▶ _Job_
Put everything from the line containing "Where should I" down to the end of the items into a JSON list of strings, one string per line and no blank lines. Leave the pictures out of the answer.

▶ _Input data_
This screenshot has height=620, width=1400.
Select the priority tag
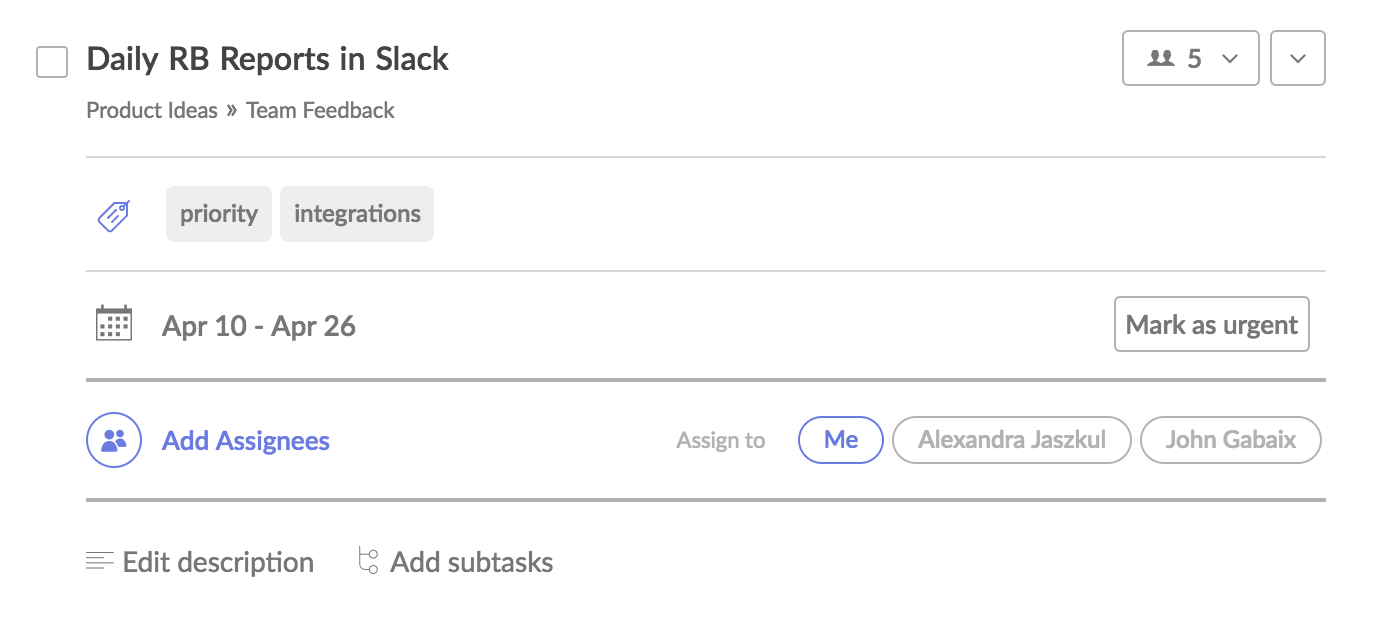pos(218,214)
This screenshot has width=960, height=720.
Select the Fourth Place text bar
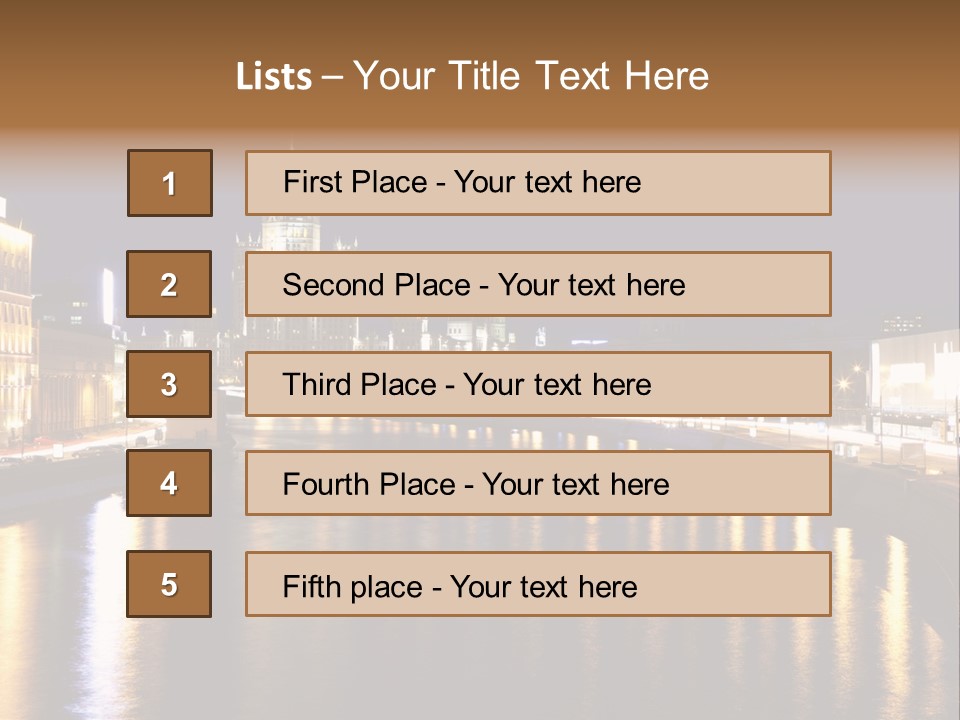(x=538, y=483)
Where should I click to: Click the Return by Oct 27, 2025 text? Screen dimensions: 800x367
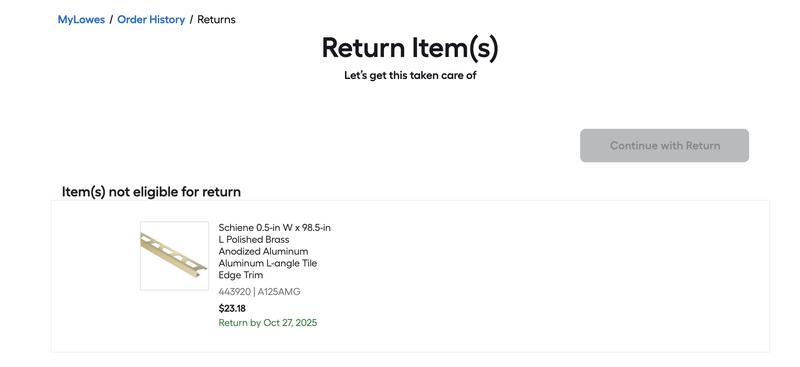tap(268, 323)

▶ _Output for this task_
[
  "Where should I click to: Click the Return by Oct 27, 2025 text? Screen dimensions: 800x367",
  "tap(268, 323)"
]